One range is to be output from the listing below, exactly as written: the line with "The image size is (521, 405)." to the line with "You are a computer-use agent. This", both kept.

====

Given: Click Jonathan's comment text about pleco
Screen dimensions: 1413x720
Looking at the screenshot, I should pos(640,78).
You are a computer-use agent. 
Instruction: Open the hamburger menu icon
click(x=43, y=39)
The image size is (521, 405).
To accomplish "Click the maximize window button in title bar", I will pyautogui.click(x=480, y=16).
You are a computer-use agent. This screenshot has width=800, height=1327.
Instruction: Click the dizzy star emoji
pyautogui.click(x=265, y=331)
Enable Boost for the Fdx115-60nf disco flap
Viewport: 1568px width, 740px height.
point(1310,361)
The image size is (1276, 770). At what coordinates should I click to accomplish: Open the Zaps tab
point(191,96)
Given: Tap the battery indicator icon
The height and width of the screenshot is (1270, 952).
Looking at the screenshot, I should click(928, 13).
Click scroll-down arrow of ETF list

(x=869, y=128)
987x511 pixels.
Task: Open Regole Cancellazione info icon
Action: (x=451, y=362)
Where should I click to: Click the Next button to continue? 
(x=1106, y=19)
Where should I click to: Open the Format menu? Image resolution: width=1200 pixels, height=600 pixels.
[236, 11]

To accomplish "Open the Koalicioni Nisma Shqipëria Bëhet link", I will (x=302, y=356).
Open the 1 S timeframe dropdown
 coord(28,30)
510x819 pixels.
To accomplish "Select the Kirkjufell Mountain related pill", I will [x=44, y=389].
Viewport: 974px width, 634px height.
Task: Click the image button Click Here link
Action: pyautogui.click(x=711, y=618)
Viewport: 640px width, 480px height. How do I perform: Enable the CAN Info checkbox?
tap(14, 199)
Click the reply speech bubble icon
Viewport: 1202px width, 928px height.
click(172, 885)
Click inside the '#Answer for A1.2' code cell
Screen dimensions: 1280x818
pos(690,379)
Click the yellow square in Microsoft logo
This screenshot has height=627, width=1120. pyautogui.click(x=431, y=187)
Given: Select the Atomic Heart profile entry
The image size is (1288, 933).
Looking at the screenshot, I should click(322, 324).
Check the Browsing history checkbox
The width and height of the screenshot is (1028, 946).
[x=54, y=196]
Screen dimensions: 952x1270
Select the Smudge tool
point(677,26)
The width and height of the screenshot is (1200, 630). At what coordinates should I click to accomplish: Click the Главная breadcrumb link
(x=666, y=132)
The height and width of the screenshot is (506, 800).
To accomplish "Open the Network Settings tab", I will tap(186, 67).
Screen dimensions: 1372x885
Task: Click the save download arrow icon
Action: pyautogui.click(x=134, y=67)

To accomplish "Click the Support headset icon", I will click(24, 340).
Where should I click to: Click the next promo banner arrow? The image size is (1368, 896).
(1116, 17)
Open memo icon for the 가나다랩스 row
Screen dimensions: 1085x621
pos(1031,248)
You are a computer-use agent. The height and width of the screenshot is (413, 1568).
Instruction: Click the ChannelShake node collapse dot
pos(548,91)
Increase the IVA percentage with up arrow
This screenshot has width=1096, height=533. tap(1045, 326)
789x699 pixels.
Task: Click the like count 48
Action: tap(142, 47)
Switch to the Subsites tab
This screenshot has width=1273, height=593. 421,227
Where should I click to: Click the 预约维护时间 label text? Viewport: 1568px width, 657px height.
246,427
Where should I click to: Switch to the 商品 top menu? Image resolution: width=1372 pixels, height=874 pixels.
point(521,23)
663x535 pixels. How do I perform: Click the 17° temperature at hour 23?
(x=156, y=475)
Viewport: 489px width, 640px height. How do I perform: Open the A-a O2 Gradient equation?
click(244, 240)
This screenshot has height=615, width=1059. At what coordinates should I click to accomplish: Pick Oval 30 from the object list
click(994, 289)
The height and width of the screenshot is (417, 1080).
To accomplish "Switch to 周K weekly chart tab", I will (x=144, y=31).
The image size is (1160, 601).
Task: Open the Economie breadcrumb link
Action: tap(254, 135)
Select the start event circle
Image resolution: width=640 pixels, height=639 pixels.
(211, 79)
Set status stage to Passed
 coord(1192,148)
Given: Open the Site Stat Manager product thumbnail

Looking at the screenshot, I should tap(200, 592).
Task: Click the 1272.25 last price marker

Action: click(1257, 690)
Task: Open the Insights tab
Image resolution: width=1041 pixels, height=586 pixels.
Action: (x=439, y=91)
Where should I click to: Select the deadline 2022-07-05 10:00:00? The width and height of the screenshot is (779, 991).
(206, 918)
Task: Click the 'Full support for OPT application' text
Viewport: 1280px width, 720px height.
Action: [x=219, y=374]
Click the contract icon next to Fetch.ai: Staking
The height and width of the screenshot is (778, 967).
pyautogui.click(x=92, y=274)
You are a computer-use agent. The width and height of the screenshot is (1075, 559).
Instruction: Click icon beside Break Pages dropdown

====

# SOLUTION TO THE PROBLEM:
The image size is (521, 405).
To accomplish "Click the maximize window button in title bar", I will pyautogui.click(x=480, y=16).
You are a computer-use agent. This screenshot has width=800, height=1327.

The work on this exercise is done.